**Source material**

_ _ _ _ _

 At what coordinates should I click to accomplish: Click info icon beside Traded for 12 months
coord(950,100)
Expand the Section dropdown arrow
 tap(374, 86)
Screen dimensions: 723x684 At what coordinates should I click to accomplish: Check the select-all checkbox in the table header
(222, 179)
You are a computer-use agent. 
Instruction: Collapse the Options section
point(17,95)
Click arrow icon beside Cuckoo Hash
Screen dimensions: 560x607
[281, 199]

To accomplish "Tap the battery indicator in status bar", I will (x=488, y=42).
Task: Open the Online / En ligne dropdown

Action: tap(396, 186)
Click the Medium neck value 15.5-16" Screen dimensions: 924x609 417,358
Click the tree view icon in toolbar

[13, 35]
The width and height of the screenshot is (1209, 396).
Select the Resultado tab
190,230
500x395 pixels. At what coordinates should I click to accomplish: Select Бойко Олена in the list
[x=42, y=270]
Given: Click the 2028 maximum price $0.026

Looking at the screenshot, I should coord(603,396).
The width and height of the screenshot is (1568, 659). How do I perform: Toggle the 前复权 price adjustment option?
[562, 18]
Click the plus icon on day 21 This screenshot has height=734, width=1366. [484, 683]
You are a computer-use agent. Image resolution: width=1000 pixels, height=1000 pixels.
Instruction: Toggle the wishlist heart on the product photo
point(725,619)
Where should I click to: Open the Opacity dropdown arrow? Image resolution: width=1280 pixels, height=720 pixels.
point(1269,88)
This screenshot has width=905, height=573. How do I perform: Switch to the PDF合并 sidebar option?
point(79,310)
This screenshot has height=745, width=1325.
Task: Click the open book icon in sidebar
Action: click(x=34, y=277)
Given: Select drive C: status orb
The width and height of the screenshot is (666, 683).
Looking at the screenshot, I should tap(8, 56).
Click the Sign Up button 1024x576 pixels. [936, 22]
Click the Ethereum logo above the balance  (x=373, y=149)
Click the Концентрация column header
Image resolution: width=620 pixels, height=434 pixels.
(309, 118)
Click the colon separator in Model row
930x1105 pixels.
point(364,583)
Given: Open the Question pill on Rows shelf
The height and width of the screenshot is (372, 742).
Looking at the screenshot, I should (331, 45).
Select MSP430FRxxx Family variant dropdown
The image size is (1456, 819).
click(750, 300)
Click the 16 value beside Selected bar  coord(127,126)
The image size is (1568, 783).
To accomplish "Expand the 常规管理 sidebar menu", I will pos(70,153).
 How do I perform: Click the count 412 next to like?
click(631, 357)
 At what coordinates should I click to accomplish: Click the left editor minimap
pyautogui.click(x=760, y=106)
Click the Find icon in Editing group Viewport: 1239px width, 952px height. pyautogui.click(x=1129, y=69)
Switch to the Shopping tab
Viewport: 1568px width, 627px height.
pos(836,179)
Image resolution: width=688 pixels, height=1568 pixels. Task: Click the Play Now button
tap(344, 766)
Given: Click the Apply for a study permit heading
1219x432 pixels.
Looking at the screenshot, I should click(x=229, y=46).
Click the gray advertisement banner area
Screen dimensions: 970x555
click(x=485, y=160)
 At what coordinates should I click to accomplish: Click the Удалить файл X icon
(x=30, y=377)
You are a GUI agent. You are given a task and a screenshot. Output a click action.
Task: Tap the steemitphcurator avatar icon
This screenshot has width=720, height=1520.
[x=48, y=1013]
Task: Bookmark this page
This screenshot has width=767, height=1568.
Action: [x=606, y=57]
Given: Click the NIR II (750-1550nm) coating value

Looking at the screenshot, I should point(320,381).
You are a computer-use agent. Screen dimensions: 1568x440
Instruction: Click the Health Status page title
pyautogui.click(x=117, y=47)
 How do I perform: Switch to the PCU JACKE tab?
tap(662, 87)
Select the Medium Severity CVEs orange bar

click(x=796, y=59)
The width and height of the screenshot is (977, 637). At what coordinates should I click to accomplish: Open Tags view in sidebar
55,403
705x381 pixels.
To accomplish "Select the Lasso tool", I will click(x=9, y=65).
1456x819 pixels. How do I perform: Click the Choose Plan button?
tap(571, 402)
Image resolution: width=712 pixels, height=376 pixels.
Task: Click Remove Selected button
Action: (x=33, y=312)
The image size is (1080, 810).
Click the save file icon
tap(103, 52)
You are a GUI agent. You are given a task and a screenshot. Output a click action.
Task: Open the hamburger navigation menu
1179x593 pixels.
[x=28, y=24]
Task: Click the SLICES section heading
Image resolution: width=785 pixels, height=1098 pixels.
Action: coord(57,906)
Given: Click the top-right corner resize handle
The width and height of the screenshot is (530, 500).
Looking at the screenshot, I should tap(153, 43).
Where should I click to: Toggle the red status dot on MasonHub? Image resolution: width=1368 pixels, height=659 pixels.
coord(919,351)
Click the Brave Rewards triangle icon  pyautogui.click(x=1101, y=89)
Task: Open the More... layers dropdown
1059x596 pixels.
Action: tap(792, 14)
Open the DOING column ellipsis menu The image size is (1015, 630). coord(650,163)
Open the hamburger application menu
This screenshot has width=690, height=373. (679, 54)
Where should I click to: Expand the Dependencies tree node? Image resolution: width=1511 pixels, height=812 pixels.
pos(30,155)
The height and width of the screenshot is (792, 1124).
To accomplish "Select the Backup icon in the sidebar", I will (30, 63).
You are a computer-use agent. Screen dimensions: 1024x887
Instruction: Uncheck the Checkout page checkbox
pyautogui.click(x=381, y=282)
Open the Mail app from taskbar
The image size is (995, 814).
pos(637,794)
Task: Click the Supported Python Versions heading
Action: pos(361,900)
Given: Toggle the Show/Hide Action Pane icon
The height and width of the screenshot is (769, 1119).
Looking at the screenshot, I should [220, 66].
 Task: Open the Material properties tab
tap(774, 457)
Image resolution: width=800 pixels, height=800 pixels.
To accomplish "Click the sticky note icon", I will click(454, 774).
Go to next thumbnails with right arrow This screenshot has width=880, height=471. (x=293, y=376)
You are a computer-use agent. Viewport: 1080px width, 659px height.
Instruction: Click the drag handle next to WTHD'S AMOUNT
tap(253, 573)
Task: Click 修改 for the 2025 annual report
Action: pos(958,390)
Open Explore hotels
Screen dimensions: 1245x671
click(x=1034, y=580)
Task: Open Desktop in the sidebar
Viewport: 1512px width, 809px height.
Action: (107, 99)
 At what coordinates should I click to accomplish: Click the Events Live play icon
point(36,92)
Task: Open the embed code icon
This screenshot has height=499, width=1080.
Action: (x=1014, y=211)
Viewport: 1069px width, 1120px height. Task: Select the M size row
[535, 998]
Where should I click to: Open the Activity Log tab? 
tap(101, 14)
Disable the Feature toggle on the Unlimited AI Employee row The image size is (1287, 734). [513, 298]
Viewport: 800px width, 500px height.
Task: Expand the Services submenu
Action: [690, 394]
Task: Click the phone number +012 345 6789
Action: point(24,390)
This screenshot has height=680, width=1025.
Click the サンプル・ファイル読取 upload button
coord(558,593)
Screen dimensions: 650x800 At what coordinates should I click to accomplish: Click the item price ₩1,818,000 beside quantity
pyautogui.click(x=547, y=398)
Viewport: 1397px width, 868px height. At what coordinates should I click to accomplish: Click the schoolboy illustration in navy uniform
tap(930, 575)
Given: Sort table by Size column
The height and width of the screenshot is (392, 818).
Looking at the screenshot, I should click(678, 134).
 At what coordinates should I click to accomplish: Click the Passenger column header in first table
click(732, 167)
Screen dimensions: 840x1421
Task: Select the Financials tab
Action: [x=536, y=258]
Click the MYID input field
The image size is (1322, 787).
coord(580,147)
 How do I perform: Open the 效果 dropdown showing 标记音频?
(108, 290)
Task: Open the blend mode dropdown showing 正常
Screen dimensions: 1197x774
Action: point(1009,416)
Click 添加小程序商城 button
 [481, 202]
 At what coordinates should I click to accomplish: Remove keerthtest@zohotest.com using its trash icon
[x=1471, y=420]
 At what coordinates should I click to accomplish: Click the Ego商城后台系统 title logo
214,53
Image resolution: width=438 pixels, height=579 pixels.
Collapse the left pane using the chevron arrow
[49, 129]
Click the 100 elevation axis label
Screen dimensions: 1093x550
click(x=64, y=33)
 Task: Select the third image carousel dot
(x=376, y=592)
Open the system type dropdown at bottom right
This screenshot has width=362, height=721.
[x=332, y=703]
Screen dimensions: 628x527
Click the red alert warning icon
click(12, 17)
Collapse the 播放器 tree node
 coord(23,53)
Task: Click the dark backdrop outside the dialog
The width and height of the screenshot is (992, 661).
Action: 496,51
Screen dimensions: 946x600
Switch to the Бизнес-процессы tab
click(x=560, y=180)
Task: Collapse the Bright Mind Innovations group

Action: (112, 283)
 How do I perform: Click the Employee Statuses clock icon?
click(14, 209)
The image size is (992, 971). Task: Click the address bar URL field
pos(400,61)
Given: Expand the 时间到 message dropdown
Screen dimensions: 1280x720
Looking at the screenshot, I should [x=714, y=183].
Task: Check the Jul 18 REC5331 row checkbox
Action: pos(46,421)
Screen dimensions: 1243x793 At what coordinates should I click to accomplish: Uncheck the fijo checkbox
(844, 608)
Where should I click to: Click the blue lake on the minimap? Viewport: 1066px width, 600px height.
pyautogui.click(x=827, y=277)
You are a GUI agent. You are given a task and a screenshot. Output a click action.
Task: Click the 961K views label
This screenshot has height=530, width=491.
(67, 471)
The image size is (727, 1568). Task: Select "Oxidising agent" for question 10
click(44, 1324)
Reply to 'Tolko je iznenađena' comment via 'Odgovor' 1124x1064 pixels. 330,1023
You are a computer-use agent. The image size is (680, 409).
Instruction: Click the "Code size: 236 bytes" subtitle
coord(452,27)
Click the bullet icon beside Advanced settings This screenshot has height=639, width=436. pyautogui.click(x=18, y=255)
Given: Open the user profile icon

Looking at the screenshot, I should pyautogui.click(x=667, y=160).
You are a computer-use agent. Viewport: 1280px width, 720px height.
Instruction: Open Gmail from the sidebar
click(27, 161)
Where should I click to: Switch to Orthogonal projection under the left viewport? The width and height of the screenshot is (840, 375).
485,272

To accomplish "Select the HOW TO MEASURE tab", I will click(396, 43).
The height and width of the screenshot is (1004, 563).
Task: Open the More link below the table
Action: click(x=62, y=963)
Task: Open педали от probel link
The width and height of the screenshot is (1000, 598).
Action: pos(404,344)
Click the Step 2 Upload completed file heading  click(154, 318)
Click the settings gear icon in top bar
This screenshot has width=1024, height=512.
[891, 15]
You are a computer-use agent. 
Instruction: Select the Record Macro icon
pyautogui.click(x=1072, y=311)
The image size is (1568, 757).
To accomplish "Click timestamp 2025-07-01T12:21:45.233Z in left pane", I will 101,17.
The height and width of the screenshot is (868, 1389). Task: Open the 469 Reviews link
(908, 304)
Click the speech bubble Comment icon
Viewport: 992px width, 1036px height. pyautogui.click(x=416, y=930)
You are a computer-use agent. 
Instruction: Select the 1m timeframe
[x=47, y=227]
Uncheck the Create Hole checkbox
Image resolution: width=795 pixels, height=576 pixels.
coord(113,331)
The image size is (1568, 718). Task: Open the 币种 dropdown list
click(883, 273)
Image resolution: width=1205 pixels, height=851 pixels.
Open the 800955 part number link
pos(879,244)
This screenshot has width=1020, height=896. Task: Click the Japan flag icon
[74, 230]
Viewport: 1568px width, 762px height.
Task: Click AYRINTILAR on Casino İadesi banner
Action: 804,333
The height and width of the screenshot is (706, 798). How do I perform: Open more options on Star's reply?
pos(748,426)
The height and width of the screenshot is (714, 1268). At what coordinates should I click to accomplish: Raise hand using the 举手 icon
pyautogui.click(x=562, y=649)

_ _ _ _ _

**What is needed**
Retype exactly the span of lines from the one with "Go to next thumbnails" through the one with "You are a computer-use agent. Viewport: 1080px"; include both ends and omit the rest of the material.

**Expected answer**
Go to next thumbnails with right arrow This screenshot has width=880, height=471. (x=293, y=376)
You are a computer-use agent. Viewport: 1080px width, 659px height.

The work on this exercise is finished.